Com efeito, nos Embargos de Divergência em Recurso Especial n.° 218.781 (2002/0146843-9), o voto do Ministro Herman Benjamin, julgado em 9/12/09, o qual está amparado em julgamento daquele mesmo Tribunal de relatoria da Ministra Nancy Andrighi no REsp 831.212/MG, Terceira Turma, DJ 22.9.09, assim dispõe:
“(…) o proprietário e o possuidor estão obrigados a respeitar percentual, no mínimo que seja, do Código Florestal aplicável ao bioma em que se insere o imóvel. A especialização é de rigor, inclusive como condição para que o oficial do Registro de Imóveis pratique outros atos registrários. Nesse sentido a posição do STJ, em que foi precursora a eminente Ministra Nancy Andrighi, conforme o precedente abaixo:
Direito ambiental. Pedido de retificação de área de imóvel, formulado por proprietário rural. Oposição do MP, sob o fundamento de que seria necessário, antes, promover a averbação da área de reserva florestal disciplinada pela Lei 4.771/65. Dispensa, pelo Tribunal. Recurso especial interposto pelo MP. Provimento.
– É possível extrair, do art. 16, §8°, do Código Florestal, que a averbação da reserva florestal é condição para a prática de qualquer ato que implique transmissão, desmembramento ou retificação de área de imóvel sujeito à disciplina da Lei 4.771/65. Recurso especial provido.”
Outros precedentes no mesmo sentido seguiram-se aos acima mencionados:
“REGISTRO DE IMÓVEIS – Retificação de registro de imóveis – Averbação da reserva legal como condição da retificação – Necessidade – Recurso provido.” (Processo CG 2012/49715, parecer do MM. Juiz Assessor da Corregedoria Gustavo Henrique Bretas Marzagão, datado de 28/9/12, aprovado pelo então DD. Corregedor Geral da Justiça, Desembargador José Renato Nalini).
Conforme já mencionado, o “CAR” está agora implantado, razão pela qual a inscrição é obrigatória, como previsto no subitem 125.2, do Capítulo XX, das Normas de Serviço da Corregedoria Geral da Justiça.
Em suma, é a matricula que define, em toda a sua extensão, modalidades e limitações, a situação jurídica do imóvel, razão pela qual o registro da carta de sentença apresentada, mesmo nos casos de instituição de servidões administrativas, deve ser feita em observância ao princípio da especialidade objetiva e às demais disposições legais e normativas, o que não se verifica no caso vertente.

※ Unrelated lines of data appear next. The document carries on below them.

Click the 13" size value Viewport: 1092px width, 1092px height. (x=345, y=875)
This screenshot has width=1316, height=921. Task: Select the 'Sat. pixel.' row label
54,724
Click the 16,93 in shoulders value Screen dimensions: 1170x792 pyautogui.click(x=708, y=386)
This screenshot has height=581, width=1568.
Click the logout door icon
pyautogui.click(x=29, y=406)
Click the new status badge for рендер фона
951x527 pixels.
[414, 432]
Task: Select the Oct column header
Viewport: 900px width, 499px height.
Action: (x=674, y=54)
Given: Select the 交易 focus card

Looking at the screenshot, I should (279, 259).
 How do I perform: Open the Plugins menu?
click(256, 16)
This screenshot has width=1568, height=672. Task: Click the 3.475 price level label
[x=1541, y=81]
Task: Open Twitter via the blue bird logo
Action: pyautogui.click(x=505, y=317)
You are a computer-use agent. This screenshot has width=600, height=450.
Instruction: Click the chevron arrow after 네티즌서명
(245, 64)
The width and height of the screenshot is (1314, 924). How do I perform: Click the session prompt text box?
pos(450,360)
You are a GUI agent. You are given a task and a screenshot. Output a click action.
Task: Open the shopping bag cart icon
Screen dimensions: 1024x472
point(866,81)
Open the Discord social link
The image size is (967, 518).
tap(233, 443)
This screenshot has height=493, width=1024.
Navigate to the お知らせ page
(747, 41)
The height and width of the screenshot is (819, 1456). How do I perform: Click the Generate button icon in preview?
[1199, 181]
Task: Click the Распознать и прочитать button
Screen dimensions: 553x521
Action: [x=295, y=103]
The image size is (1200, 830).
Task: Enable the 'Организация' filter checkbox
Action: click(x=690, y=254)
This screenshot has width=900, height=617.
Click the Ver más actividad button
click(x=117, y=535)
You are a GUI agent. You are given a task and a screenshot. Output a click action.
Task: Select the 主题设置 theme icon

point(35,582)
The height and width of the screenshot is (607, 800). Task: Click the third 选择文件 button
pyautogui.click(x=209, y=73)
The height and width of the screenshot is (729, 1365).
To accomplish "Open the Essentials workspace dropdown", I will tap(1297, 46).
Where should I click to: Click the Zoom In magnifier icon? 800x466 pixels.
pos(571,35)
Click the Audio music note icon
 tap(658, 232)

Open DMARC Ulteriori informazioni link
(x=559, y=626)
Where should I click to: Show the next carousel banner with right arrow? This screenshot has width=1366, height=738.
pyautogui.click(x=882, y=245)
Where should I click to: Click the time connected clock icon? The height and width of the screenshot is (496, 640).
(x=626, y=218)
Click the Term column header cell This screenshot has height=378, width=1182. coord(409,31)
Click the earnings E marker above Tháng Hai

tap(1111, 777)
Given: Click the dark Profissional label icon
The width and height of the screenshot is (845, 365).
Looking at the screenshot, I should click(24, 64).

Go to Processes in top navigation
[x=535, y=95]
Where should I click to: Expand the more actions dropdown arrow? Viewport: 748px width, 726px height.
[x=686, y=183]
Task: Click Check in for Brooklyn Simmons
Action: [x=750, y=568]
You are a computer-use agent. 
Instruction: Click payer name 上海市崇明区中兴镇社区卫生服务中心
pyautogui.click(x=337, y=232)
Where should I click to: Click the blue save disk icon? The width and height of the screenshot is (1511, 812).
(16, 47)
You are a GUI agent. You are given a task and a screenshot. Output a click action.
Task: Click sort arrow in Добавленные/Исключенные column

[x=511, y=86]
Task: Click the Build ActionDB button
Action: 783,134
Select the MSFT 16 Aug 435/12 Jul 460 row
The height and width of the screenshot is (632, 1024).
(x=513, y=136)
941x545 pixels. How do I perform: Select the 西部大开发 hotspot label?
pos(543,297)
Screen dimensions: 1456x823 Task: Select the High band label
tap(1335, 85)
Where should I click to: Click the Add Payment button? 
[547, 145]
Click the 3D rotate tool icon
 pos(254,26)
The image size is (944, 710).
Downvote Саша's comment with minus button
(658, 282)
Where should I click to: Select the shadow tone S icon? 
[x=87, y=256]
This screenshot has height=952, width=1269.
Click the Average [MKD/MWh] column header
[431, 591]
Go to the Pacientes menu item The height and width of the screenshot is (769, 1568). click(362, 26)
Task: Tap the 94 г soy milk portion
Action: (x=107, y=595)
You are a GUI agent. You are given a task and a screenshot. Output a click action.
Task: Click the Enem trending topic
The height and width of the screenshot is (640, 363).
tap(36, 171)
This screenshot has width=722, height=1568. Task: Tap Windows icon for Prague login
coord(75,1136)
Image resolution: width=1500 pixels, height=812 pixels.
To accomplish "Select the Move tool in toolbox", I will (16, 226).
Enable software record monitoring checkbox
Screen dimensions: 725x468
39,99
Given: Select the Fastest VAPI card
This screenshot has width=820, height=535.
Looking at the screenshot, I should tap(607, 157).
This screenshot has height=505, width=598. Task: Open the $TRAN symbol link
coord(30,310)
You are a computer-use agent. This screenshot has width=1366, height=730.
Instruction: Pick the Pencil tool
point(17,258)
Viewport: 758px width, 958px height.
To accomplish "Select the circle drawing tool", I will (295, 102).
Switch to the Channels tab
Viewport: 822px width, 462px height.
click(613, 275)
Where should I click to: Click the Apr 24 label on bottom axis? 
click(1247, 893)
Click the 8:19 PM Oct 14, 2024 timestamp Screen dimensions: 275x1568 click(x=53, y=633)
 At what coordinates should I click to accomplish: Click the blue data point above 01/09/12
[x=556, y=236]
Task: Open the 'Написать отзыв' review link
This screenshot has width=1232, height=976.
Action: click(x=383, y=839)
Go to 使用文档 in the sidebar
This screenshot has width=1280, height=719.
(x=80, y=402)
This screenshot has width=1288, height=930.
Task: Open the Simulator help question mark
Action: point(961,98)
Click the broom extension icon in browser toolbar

O argumento de que é ônus do proprietário do imóvel promover sua retificação não serve de justificativa para afastar a exigência prevista em lei. Além do mais, embora o titular do domínio tenha como regra legitimidade para pedir a retificação da área, nada obsta que tal pretensão seja apresentada por quem demonstre interesse, como é o caso da apelante, que necessita da retificação para possibilitar o registro do título apresentado, pois, não seria razoável que ficasse à mercê da inércia de terceira pessoa quanto a tal providência.
É neste sentido que deve ser interpretada a expressão “interessado” trazida no artigo 213, inciso I, da Lei de Registros Públicos, e que confere à recorrente legitimidade para requerer a retificação.
Isto posto, nego provimento ao recurso.